El embajador de la Libia pos Gadafi presenta cartas credenciales al Rey

Actualizado 29/02/2012 15:24:43 CET

MADRID, 29 Feb. (EUROPA PRESS) -

El embajador de la Libia pos Gadafi, Mohamed Alfaqueeh Saleh, ha presentado este miércoles cartas credenciales al Rey de España en un acto solemne en el Palacio Real por el que nuestro país le reconoce formalmente como representante diplomático del país magrebí.

Alfaqueeh Saleh ocupó un alto cargo en el Ministerio de Exteriores libio en tiempos de Gadafi, época en la que se ocupaba de los asuntos europeos, pero tras la guerra el Consejo Nacional de Transición le propuso como embajador en España.

El Gobierno socialista de José Luis Rodríguez Zapatero le concedió el plácet (visto bueno diplomático) en noviembre pasado y hoy es cuando formalmente se le reconoce como embajador en Madrid.

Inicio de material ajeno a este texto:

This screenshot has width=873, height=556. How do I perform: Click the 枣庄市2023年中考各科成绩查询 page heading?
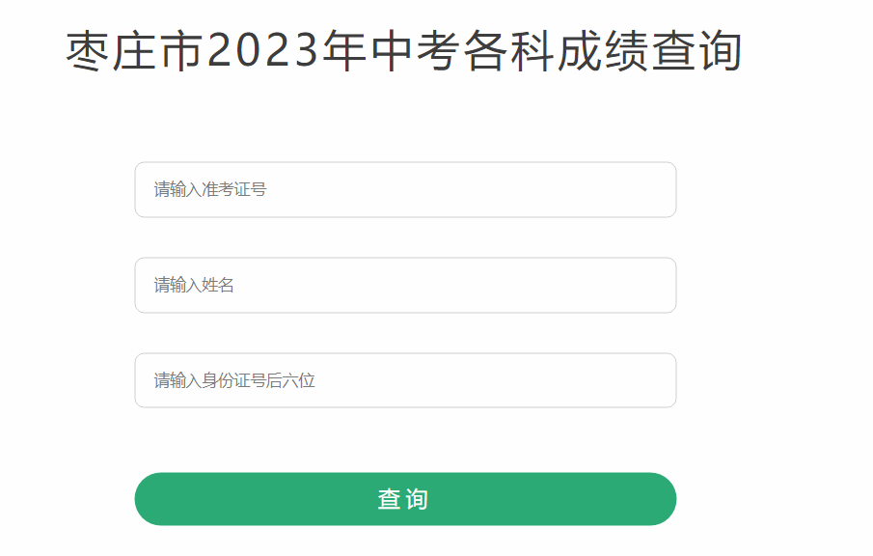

Alfaqueeh Saleh ha acudido a su cita en el Palacio Real ataviado con una túnica negra de gala típica de su país. Aunque suele ser habitual que los nuevos embajadores luzcan en esta ceremonia ropa de gala característica de su país, el resto de representantes diplomáticos que presentó hoy cartas credenciales al Rey optó por el frac.

Junto al representante libio, hoy presentaban cartas credenciales al Rey, por este orden, los nuevos embajadores de Japón, Satoru Satoh; Eslovenia, Aljaz Gosnar; Moldavia, Valeriu Gheorghiu; Perú, Francisco José Eguiguren y Botswana, Roy Warren.

Uno a uno, el Rey, acompañado por el ministro de Asuntos Exteriores y de Cooperación, José Manuel García-Margallo, les ha ido recibiendo desde las 11.30 horas de esta mañana en la Cámara Oficial, donde cada diplomático le ha entregado el documento oficial en forma de carta que le acredita como representante de su país y ha presentado a Su Majestad a los altos cargos de su legación.

A continuación, Don Juan Carlos se ha reunido con cada embajador en el Salón del Nuncio.

Los seis embajadores han ido llegando de forma escalonada al Palacio Real en carrozas de gala del siglo XIX pertenecientes a Patrimonio Nacional y tiradas por seis caballos de raza holandesa, como marca el protocolo de esta ceremonia propia de los países con monarquía y que, en el caso español, data del siglo XVI.